A odontologia avançou muito com o surgimento dos implantes osteointegráveis e conseguimos resolver problemas de muitos pacientes. Com o crescimento das possibilidades, nos deparamos com os pacientes sem os dentes e sem osso. Para colocar os implantes,  a condição primeira é ter osso no local.


Sendo assim, foi necessário trazer osso de outro lugar e colocar ali.  Ao falar necessidade de enxerto, muitos pacientes se assustam e convencem ao profissional em usar outras técnicas. Só que o problema é físico e arrasador. A técnica de enxerto ósseo é fenomenal.






Há duas possibilidades de proveniência do osso a ser enxertado. Inicialmente, tirava-se o osso do próprio paciente, para que esse bloco de osso, traga já as células de reconstrução dentro dele. É possível também usar o Banco de Tecidos, onde pacientes doadores nos fornecem essa possibilidade de uso.


Neste caso, como não temos células vivas, este bloco de osso, será irrigado pelo próprio sangue do paciente onde fornecerá as células e as condições para que ele viva e se integre ao osso original. Esses Bancos de Tecidos, são extremamente regulamentados pelo Sistema Nacional de Transplantes e seguem normas rigorosas impostas pelo Ministério da Saúde. São de altíssimo nível, e consiste em um procedimento seguro e altamente confiável.




Na maioria das vezes, a quantidade de osso para reformar uma maxila, é muito grande, e para ser tirado do mesmo paciente chegava a ser impossível. Muitas vezes era utilizado o osso do quadril (iliaco), para tirar bastante osso e poder completar uma região e reabilitar com seis implantes.


Ao optar pelo Banco de Tecidos,  o osso vem com a estrutura cálcica, que na hora que fixamos ao osso original do paciente ele vai funcionar como uma barreira para o tecido mole não ocupar aquele espaço e para dar tempo para que as células ósseas transformem aquele bloco em osso vivo, com células vivas.


Ao contrário de outros transplantes como de coração ou fígado, não vem com células vivas e não exige a necessidade de compatibilidade. Após a colocação é visível o aumento do lugar enxertado. É só esperar um período de até cinco meses para ele se integrar.
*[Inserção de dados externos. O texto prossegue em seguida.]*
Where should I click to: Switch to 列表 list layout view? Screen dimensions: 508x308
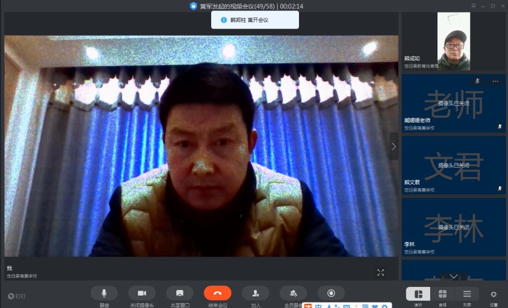(x=467, y=294)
No caso de faltar o osso no paciente é necessário optar por uma das soluções e assim começar o procedimento. Esse procedimento pode ser feito junto com a colocação de alguns implantes. Neste caso, a estrutura óssea do paciente não está tão mal, mas algumas espiras do implante ficaram descobertas, ou mesmo para repor a falta de sustentação do nariz, ou então para completar um defeito ósseo. Que seja.
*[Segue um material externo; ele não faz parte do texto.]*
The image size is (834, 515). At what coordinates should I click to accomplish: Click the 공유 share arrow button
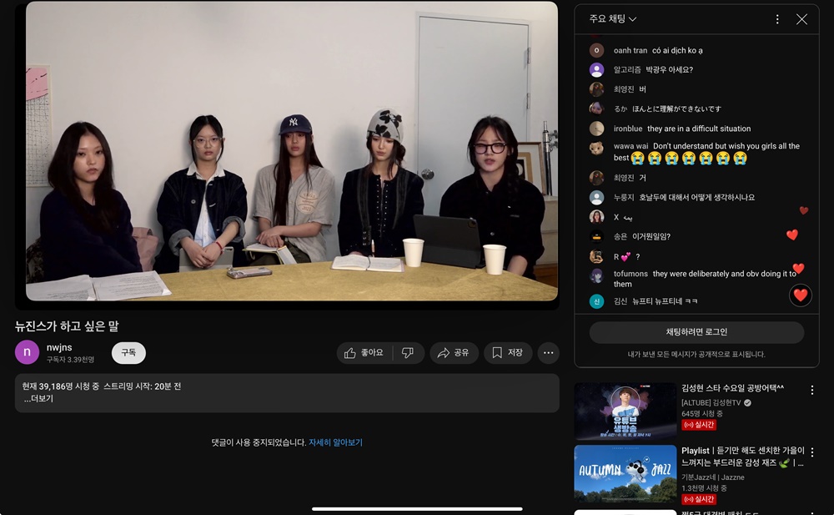click(454, 353)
O implante foi colocado junto com o enxerto. Isso é bom, pois depois de 3 a 4 meses já podemos passar para a fase dos provisórios, pois o osso colocado como enxerto não é fator preponderante para fixação deste implante. É um complemento.


Existe outra maneira deste enxerto ser feito. Falamos em engrossar o osso.  Agora, imagine que o osso é grosso só que é curto. Esses são os casos posteriores superiores, onde existe a presença do seio maxilar que com a extração do dente foi invadindo esse osso que sobrou. Nestes casos, colocamos osso para ganhar a altura de volta.



O pós-operatório do enxerto ósseo é ótimo. Sem dor, mas incha bastante devido a presença de um corpo estranho ali, que o organismo tem que identifica-lo. Se seguir direitinho os procedimentos e a medicação prescrita pelo dentista, tudo fica muito fácil.


Nos casos mais finos, onde não tem nada de osso, o enxerto é colocado sozinho. Deve-se esperar de 4 a 5 meses para ele se integrar e estar firme para receber os implantes. Este tempo é biológico, ou seja, é o tempo que o organismo levam para fazer este trabalho. Não tem como fazer ele ser mais rápido, é um tempo que deve ser respeitado. O enxerto ósseo é um procedimento previsível, com resultados maravilhosos sem complicações ou grandes problemas, mas sempre deve ser  feito por especialistas em odontologia.